Anche prima dell’inizio della pandemia, i banchieri centrali avevano spostato l’obiettivo, mirando all’inflazione media nel tempo, nel tentativo di permettere all’economia di funzionare meglio e sopportare un po’ di aumento dei prezzi per alcuni momenti di tempo limitati.

In aggiunta a questo contesto fluido, molti nuovi fattori sono emersi in reazione alla pandemia. Fra questi più quantitative easing, l’abbassamento degli standard di credito che ha incoraggiato i prestiti, una vasta espansione fiscale e un movimento verso un maggiore protezionismo. Anche se lo scopo di tutto ciò era quello di compensare la domanda che si è persa, è difficile pensare di gestire perfettamente tale bilanciamento. Tutta questa espansione ha un impatto su un bacino di risorse limitato e questo può avere delle conseguenze. E abbiamo iniziato a vedere storie di alto profilo come la carenza di semiconduttori. Da qualche parte bisogna cedere.

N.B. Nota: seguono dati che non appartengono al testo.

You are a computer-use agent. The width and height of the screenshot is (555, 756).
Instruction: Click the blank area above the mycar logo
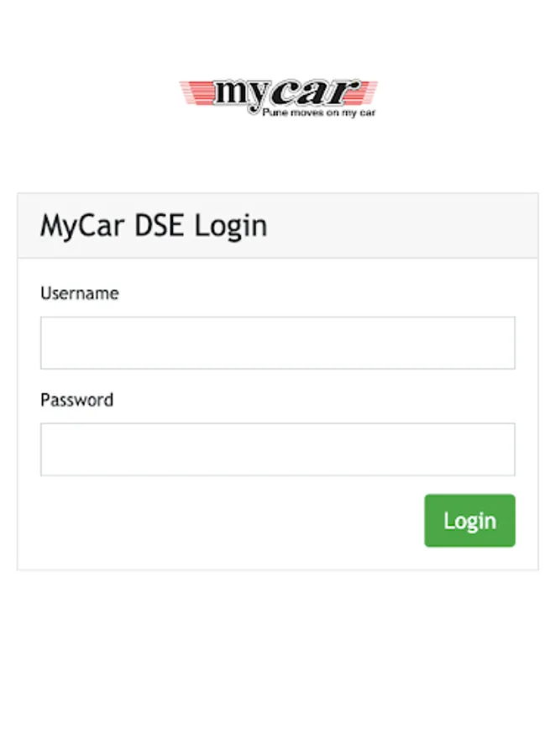coord(277,39)
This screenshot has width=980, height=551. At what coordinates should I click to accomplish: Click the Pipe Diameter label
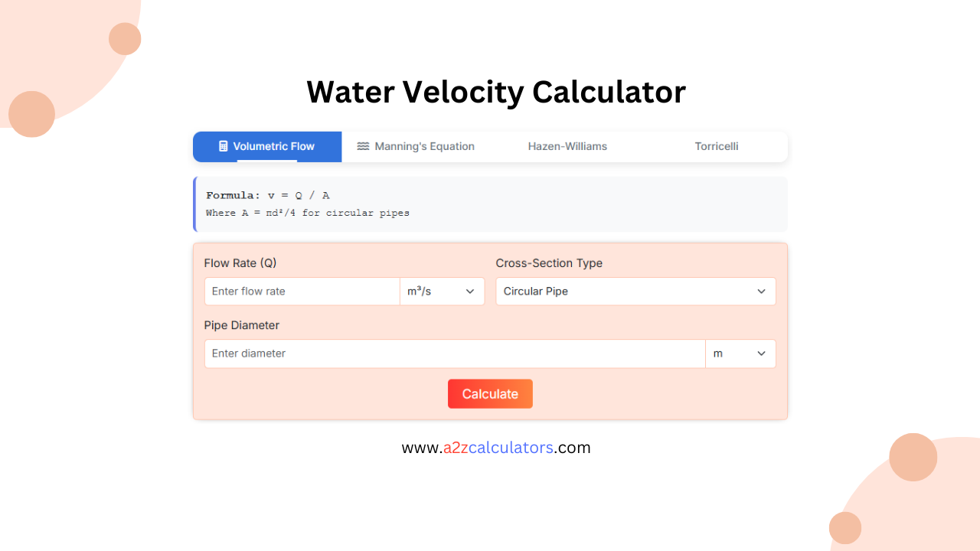pos(242,324)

E naturalmente, essendo le fasi di inflazione qualcosa di generazionale, non sorprende che l’attuale aura di compiacenza coincida con una generazione di investitori sui mercati che l’inflazione non l’ha mai vissuta. Di fronte a qualsiasi evento di inflazione che possa risultare problematico, le banche centrali tornerebbero immediatamente al vecchio modello, con politiche monetarie che si irrigidirebbero e le promesse di un livello più basso dei tassi per sempre che svanirebbero.

I Governi di fronte all’enorme quantità di debito post pandemia possono essere relativamente tranquilli di fronte all’idea di un po’ di inflazione moderata, in quanto questa ha sempre rappresentato la soluzione storica per alleviare e risolvere i problemi di debito.

Possiamo vedere come attualmente vengono emesse poche obbligazioni legate all’inflazione rispetto al totale delle emissioni. In Europa, la quantità di emissioni di obbligazioni indicizzate in un mare di emissioni convenzionali è ormai minuscola. Perché? Perché i governi comprensibilmente non vogliono cristallizzare il peso del debito emettendo più obbligazioni che proteggono dall’inflazione. Le obbligazioni indicizzate offrono non solo alcune delle caratteristiche “risk off” delle obbligazioni convenzionali in tempi di crisi, ma proteggono anche l’investitore dal rischio di inflazione. Questo le rende ancora più attraenti in un’epoca in cui l’unica vera minaccia “al carrello della spesa” e all’attuale politica espansiva della BCE e della Fed è l’inflazione stessa.

Quindi, con l’attuale politica accomodante così difficile da invertire e uno stimolo eccessivo che rischia di mettere sotto pressione un bacino di risorse limitato, gli asset reali dovrebbero fornire un’utile protezione aggiuntiva.  L’inflazione è stata finora sfuggente, ma indici come il CPI statunitense (Indice dei prezzi al consumo, in forte crescita ad aprile) e i corrispondenti europei sono in aumento, anche se molti evidenziamo come questi effetti siano solo a breve termine. Ci aspettiamo che gli investitori, a fronte di questi possibili rischi, potranno chiedere maggiore protezione. La chiave, come sempre, è la diversificazione. Che si tratti di immobili, materie prime, obbligazioni legate all’inflazione, la combinazione di queste attività offre un portafoglio più robusto per le sfide future.